Los cambios en la familia también han repercutido en la relación profesor–alumno. La mayoría de las madres se han incorporado al mundo laboral, desdibujando paulatinamente el papel tradicional de la mujer; ya no es ella, la responsable exclusiva de la formación de los hijos, aunque tampoco los papás han asumido esa responsabilidad. Se ha incrementado el porcentaje de mujeres que están al frente de una familia y que deben cubrir horarios laborales exhaustivos.
Las abuelas, las vecinas, alguna compañera de trabajo, acuden ocasionalmente a los llamados que les hacen a los padres en la escuela; algunos tratan de dar seguimiento a sus hijos vía telefónica, dejan registrado su correo electrónico en la escuela para recibir alguna queja o notificación de los avances de sus hijos, se integran a grupos de whatsapp de padres de familia que no siempre leen y en los que generalmente participan.
Esta es la realidad, no hay manera de volver a los papeles tradicionales. La mujer, la familia, la escuela, la sociedad, todos hemos cambiado. Tenemos la opción de seguir responsabilizándonos unos a otros, o asumir el reto de reconocer nuestras circunstancias y apostar por construir juntos: padres, profesores e instituciones, nuevos modelos de autoridad; construir nuevos códigos de relacionarnos entre hombres y mujeres, tanto en la casa, la escuela y la comunidad; apostar por construir con base en nuevos valores, la confianza entre padres, maestros y alumnos, que lleve implícito el respeto a la diversidad y la pluralidad que existe en nuestra sociedad actualmente.
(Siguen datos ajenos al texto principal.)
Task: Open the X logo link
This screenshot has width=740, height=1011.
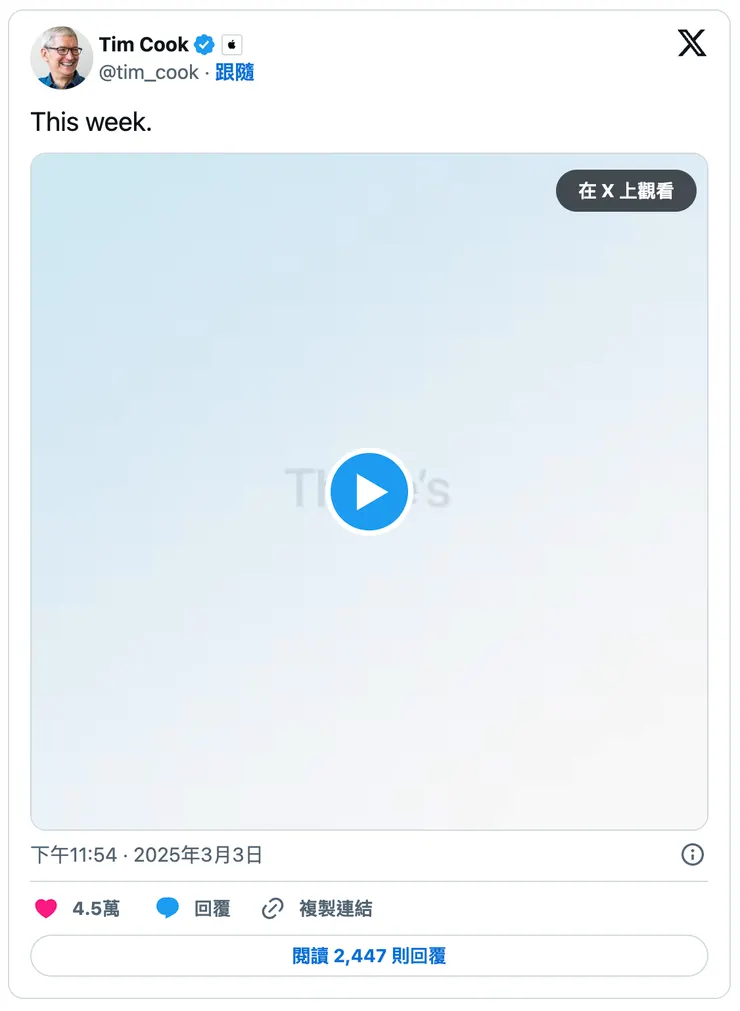Action: (692, 43)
Desde el aula, la apuesta según Robert L. Fried, debe ser por lograr la conexión entre la pasión por enseñar y la calidad del aprendizaje. Se vuelve entonces imperativo que emerjan nuevamente las pasiones que detonen la curiosidad y el placer por descubrir, por aprender, por sentir. La pasión, entonces, debe afirmarse como condición de la vocación docente.